* _WHAT IS BEING ASKED_: Copy word for word, please, the lines of the entries below running from the one containing "You are a computer-use agent. This" to the one containing "1568x784 pixels.", both ends included.

* _DATASET EXTRACT_:
....

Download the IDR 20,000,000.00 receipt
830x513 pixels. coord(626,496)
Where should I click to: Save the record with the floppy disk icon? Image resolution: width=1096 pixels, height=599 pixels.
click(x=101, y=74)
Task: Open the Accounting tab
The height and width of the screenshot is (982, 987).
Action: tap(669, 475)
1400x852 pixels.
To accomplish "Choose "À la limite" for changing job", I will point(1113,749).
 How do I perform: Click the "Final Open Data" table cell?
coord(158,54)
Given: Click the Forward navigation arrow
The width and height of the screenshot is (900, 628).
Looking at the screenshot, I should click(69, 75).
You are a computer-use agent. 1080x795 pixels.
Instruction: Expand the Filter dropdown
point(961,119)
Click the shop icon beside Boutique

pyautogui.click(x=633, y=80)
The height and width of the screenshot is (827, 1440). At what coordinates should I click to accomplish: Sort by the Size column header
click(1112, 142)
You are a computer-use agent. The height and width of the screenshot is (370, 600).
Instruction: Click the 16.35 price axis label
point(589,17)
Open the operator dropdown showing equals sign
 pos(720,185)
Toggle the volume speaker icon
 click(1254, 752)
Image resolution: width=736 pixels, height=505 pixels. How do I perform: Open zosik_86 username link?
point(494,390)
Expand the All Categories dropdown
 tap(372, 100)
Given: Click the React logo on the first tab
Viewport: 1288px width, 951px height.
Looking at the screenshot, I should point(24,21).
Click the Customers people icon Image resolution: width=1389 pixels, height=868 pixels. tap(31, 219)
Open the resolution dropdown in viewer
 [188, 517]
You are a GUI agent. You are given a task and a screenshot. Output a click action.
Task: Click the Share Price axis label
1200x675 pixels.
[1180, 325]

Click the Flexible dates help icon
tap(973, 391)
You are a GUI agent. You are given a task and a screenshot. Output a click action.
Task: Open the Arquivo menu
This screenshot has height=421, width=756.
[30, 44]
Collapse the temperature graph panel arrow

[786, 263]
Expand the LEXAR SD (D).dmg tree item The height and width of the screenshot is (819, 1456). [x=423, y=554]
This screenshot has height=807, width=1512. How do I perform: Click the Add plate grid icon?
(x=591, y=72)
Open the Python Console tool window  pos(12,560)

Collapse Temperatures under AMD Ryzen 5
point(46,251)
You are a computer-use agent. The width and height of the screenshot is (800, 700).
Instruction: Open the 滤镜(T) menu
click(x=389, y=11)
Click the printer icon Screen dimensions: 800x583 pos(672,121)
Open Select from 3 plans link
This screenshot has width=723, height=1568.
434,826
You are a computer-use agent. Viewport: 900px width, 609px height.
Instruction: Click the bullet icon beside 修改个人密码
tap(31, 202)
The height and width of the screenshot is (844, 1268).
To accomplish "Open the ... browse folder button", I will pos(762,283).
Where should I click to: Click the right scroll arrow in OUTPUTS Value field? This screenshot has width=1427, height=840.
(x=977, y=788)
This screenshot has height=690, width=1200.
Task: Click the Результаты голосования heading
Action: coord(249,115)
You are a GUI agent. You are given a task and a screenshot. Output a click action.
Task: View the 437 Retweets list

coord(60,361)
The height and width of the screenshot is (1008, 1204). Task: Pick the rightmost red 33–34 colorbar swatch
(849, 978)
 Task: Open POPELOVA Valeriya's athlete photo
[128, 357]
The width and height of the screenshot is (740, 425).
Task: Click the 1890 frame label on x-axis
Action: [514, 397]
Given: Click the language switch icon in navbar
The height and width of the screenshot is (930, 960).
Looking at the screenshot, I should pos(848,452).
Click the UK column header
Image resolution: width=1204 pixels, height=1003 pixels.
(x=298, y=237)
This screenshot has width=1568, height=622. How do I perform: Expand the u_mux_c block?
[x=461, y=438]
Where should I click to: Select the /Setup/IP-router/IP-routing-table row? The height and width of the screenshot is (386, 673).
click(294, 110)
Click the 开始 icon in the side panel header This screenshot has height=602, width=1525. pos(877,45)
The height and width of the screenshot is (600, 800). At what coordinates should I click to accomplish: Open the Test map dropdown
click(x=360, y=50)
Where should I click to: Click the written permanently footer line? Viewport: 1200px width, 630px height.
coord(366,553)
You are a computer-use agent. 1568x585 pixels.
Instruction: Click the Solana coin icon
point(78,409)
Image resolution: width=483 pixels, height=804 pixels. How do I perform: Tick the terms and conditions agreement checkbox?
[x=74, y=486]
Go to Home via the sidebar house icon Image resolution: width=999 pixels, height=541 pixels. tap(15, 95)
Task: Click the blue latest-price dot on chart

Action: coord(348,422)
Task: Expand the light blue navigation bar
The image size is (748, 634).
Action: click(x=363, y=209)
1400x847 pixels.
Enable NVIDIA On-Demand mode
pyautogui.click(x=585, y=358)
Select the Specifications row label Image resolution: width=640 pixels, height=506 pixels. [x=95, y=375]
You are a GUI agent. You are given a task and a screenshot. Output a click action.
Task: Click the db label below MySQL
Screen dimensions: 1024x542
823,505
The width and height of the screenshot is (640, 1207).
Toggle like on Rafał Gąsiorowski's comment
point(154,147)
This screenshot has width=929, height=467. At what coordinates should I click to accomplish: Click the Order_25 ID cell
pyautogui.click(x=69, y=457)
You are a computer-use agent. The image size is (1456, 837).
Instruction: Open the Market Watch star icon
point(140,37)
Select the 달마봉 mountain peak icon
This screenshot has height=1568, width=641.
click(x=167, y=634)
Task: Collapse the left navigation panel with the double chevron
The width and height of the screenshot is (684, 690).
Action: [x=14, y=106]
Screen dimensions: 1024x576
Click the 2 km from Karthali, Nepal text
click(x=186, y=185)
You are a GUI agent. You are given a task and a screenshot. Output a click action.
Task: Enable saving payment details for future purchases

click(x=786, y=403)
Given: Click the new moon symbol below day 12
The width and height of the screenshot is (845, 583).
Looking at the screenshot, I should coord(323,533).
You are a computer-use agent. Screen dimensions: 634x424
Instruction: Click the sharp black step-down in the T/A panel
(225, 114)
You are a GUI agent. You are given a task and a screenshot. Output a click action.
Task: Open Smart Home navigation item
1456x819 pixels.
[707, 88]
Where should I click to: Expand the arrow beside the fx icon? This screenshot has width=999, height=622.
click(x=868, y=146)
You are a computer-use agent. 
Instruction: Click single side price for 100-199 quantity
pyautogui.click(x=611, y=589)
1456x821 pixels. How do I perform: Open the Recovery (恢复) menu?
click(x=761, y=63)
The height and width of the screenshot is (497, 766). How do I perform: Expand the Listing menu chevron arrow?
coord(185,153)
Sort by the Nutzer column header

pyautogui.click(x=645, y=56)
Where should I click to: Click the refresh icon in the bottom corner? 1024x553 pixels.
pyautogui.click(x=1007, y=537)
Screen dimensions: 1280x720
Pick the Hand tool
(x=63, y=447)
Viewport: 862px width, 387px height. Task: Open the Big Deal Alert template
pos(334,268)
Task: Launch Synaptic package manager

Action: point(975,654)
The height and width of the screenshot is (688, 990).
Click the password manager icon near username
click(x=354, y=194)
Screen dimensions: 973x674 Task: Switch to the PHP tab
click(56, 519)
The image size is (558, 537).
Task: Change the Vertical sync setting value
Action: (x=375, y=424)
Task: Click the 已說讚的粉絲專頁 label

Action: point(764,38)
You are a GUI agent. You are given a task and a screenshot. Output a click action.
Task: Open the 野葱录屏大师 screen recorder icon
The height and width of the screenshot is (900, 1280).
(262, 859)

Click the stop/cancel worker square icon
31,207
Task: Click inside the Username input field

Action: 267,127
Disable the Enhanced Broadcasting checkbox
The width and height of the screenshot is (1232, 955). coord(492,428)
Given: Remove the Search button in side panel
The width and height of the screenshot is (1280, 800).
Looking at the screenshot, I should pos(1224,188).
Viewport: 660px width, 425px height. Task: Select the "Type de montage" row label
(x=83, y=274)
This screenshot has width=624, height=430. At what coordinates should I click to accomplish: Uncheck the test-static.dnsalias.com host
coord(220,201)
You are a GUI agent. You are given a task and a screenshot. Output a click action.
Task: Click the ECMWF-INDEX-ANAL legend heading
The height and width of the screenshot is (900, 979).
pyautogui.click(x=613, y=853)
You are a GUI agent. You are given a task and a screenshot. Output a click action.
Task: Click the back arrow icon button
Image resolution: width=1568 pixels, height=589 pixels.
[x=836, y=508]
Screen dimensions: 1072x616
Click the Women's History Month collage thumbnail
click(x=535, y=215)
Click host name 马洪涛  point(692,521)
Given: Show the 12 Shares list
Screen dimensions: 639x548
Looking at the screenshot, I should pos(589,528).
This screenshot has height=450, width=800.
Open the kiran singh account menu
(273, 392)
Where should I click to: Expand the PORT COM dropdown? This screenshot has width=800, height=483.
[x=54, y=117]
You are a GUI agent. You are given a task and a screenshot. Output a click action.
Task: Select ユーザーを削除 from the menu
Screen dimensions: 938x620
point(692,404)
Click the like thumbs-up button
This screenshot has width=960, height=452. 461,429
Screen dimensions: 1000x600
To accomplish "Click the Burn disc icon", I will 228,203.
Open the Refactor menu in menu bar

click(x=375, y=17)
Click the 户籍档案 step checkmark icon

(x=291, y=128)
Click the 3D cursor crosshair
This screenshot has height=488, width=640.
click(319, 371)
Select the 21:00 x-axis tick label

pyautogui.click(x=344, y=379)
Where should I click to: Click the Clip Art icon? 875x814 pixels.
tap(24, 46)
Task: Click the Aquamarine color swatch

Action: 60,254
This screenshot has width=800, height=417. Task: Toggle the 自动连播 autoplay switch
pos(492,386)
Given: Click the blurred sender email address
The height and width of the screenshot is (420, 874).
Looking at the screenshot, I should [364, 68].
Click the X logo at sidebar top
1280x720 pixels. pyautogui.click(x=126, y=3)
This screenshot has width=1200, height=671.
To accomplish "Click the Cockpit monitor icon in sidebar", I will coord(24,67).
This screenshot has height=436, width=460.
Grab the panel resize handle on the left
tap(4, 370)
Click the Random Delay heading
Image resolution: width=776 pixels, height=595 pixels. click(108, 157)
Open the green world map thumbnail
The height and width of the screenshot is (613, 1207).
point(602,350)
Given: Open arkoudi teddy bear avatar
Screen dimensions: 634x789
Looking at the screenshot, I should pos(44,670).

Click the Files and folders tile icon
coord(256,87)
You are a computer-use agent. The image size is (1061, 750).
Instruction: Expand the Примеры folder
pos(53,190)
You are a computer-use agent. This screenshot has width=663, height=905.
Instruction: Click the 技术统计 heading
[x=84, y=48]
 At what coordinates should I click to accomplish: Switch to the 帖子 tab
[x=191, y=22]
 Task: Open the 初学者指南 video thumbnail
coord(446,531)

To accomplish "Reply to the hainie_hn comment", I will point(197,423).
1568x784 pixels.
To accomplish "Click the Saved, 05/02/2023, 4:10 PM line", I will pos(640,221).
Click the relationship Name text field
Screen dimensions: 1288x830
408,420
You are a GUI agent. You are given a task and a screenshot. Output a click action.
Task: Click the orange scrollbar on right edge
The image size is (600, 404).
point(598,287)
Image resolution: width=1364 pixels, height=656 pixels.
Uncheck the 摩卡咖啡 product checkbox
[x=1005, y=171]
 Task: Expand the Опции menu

....

* _FINISHED TASK_:
You are a computer-use agent. This screenshot has width=663, height=905.
Instruction: Click the 技术统计 heading
[x=84, y=48]
 At what coordinates should I click to accomplish: Switch to the 帖子 tab
[x=191, y=22]
 Task: Open the 初学者指南 video thumbnail
coord(446,531)

To accomplish "Reply to the hainie_hn comment", I will point(197,423).
1568x784 pixels.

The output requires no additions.